Japan won't expand on sex slaves apology

Japan, under fire for appearing to sidestep responsibility for forcing women to act as wartime sex slaves for its soldiers, says the government stands by a 1993 apology acknowledging coercion.

Prime Minister Shinzo Abe stirred anger around the world with remarks last week appearing to question the nation's role in forcing women to act as prostitutes during World War II, although he also said the earlier apology stood.

The apology, known as the "Kono Statement" after then-chief cabinet secretary Yohei Kono, in whose name it was issued, acknowledged the Japanese military's role in setting up and running wartime brothels as well as the fact that many of the women were taken to and kept in the brothels against their will.

"The government stands by the Kono Statement, including its recognition of coercion," Chief Cabinet Secretary Yasuhisa Shiozaki told a news conference on Wednesday. "Recent comments by the prime minister show this stance will not change."

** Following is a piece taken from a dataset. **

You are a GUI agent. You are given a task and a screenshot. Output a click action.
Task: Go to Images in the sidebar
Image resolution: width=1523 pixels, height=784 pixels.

Abe touched off additional protests when he told parliament on Monday that Japan would not apologise again over the sex slave issue even if US politicians adopt a resolution calling for an apology.

The non-binding resolution introduced by US Congressman Michael Honda, a California Democrat, calls on Japan to unambiguously apologise for the tragedy that thousands of women, many Korean, endured at the hands of its Imperial Army.

An Australian woman forced into sexual slavery by Japanese forces said on Monday she was disappointed and saddened that her story of abuse had been denied.

Eighty-four-year-old Jan Ruff O'Herne said she was one of the thousands of women interned in brothels as sex slaves for Japanese soldiers during the war.

The Adelaide woman testified last month at a US House of Representatives hearing in Washington that she had been raped "day and night" for three months by soldiers when she was just 19.

Advertisement

On Wednesday about 30 women gathered in Sydney to protest, waving red paper butterflies with the words "Break the silence. Bring justice to comfort women."

Elderly South Korean women who served as "comfort women" - Japan's euphemism for wartime sex slaves - also protested in front of the Japanese embassy in Seoul, while in Tokyo members of a women's group gathered near parliament to lambast Abe's remarks and show solidarity with the victims.

South Korea had expressed outrage over Abe's remarks and Chinese Foreign Minister Li Zhaoxing urged Japan to confront its past on the topic and accept responsibility while Taiwan called on Japan to apologise and compensate the women.

US Deputy Secretary of State John Negroponte, visiting Seoul on Tuesday, noted that Japan had apologised in the past.

But an editorial in the New York Times blasted Tokyo for what it termed "efforts to contort the truth" - an attack that was featured on Japanese news programs.

Shiozaki sought to allay concern that Abe's refusal to apologise again contradicted the spirit of the 1993 statement.

"Parts of the resolution are not based on objective fact, and it does not include what the government has done up to now, so that's why the prime minister has said Japan will not apologise again - a view that does not contradict the statement at all," he said, adding that the intensifying debate was not constructive.

"The longer this discussion goes on, the more misunderstandings there are likely to be," Shiozaki said.